🚵What's a Perfect Power anyway?

A perfect power is a classification of positive integers:

In mathematics, a perfect power is a positive integer that can be expressed as an integer power of another positive integer. More formally, n is a perfect power if there exist natural numbers m > 1, and k > 1 such that mk = n.

Your task is to check wheter a given integer is a perfect power. If it is a perfect power, return a pair m and k with mk = n as a proof. Otherwise return Nothing, Nil, null, NULL, None or your language's equivalent.

Note: For a perfect power, there might be several pairs. For example 81 = 3^4 = 9^2, so (3,4) and (9,2) are valid solutions. However, the tests take care of this, so if a number is a perfect power, return any pair that proves it.

Problems:
• a. Do these statements agree with the perfect power description? Answer yes or no for each and quote the deciding words. (i) A number that is not a perfect power should produce Nothing or the language's equivalent. (ii) For 81, only one pair is a valid solution. (iii) A perfect power can be a negative integer.
• b. Could you reproduce the part of the perfect power description that begins at the words "Your task is" and stops after "that proves it."?

Dataset extract:
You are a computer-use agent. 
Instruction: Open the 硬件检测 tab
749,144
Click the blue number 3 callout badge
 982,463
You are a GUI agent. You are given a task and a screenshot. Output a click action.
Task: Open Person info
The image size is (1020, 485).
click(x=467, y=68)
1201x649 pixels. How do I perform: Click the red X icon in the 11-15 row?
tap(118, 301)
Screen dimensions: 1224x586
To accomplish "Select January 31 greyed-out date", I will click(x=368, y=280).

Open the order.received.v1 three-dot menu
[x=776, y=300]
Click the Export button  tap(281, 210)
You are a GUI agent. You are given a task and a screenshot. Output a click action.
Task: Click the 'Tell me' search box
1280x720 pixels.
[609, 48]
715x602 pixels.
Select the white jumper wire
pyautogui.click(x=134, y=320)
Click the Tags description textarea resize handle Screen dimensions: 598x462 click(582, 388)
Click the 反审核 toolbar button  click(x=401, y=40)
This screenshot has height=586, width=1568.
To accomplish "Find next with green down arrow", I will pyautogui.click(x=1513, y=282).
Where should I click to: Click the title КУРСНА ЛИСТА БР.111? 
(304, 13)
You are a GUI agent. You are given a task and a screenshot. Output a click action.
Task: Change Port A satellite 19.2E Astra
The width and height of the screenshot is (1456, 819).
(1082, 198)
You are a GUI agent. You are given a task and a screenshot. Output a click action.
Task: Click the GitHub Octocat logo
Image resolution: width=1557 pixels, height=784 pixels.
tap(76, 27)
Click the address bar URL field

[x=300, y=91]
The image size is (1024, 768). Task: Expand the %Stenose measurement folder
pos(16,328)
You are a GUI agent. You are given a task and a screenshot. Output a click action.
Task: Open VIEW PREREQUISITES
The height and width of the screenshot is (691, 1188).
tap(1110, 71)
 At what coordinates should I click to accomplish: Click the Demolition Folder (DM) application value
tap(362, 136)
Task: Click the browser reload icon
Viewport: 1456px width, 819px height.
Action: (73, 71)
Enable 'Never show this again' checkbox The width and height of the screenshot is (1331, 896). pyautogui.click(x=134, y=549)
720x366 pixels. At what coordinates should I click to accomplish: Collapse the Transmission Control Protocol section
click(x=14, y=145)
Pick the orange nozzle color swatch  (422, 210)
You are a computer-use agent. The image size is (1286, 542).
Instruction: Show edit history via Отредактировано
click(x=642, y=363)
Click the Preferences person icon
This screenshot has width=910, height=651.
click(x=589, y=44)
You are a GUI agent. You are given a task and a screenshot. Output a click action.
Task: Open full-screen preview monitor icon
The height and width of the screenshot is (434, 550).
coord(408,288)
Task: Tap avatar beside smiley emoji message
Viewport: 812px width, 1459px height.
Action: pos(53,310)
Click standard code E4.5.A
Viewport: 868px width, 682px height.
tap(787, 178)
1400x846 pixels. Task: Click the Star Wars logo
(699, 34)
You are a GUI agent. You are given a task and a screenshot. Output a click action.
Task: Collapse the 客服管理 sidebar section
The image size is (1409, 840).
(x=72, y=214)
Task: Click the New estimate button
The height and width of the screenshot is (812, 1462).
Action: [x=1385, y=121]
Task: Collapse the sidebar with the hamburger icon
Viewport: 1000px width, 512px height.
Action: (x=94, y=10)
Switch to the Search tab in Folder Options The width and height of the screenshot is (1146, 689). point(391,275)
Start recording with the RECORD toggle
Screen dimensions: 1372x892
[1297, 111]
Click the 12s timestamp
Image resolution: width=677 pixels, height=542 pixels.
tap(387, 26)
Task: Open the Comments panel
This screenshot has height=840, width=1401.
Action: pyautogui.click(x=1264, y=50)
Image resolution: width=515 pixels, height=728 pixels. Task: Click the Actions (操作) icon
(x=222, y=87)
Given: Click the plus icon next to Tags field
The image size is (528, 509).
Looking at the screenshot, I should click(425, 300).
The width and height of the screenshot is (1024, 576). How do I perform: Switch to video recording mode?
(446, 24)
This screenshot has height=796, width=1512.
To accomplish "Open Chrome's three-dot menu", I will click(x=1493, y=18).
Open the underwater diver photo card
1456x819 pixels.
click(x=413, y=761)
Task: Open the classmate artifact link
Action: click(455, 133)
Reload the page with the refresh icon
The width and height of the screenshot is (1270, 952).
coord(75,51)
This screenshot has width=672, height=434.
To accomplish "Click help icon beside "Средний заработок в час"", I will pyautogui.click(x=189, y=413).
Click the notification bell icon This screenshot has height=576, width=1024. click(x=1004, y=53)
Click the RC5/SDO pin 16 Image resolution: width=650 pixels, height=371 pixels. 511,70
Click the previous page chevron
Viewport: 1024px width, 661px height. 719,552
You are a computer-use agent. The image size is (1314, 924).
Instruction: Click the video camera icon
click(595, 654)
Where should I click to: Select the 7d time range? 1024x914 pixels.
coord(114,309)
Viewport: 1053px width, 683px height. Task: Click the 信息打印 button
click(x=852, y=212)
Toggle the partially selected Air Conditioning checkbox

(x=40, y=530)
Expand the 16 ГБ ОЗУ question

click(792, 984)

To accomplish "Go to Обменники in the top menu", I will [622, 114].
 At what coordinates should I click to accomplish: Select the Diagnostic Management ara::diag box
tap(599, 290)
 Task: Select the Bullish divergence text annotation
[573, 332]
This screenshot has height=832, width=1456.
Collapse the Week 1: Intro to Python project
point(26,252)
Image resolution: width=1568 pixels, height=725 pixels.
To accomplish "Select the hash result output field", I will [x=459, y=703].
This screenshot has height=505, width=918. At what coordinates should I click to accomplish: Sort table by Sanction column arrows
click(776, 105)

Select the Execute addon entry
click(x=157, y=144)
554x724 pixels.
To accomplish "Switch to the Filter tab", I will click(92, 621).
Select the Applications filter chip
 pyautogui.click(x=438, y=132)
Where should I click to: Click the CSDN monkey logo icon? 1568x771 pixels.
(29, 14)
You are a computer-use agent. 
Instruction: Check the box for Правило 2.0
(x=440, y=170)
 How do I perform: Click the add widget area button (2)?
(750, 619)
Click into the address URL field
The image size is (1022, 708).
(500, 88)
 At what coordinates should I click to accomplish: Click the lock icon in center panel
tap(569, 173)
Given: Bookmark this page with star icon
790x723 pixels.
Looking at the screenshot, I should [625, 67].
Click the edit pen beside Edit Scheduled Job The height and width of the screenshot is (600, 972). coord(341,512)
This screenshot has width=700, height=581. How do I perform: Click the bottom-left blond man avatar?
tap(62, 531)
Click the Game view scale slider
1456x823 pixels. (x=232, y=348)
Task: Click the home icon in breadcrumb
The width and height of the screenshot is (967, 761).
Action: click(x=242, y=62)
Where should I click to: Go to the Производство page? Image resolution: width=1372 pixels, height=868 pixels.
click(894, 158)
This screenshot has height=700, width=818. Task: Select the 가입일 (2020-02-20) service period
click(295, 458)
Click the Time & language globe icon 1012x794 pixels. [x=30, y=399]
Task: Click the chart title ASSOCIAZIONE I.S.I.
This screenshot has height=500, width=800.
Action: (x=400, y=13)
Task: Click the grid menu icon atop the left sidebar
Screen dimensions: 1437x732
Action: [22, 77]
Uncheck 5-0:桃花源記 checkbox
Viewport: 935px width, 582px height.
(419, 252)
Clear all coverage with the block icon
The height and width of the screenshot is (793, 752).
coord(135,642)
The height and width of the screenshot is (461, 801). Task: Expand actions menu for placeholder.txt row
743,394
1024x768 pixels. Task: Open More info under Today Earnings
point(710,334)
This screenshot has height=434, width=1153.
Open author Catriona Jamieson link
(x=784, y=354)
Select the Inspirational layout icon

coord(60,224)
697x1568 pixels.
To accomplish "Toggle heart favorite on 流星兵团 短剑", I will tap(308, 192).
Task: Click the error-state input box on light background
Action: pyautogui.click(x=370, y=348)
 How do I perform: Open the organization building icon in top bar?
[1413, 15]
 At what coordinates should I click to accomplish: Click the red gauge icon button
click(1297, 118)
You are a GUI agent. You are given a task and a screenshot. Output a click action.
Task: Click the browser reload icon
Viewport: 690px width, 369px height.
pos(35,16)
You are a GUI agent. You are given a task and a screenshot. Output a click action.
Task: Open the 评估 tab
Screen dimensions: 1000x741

Results of the tasks:
• a.
(i) Yes: "Otherwise return Nothing, Nil, null, NULL, None or your language's equivalent."
(ii) No: "For example 81 = 3^4 = 9^2, so (3,4) and (9,2) are valid solutions."
(iii) No: "a perfect power is a positive integer that can be expressed as an integer power of another positive integer."

• b.
Your task is to check wheter a given integer is a perfect power. If it is a perfect power, return a pair m and k with mk = n as a proof. Otherwise return Nothing, Nil, null, NULL, None or your language's equivalent.

Note: For a perfect power, there might be several pairs. For example 81 = 3^4 = 9^2, so (3,4) and (9,2) are valid solutions. However, the tests take care of this, so if a number is a perfect power, return any pair that proves it.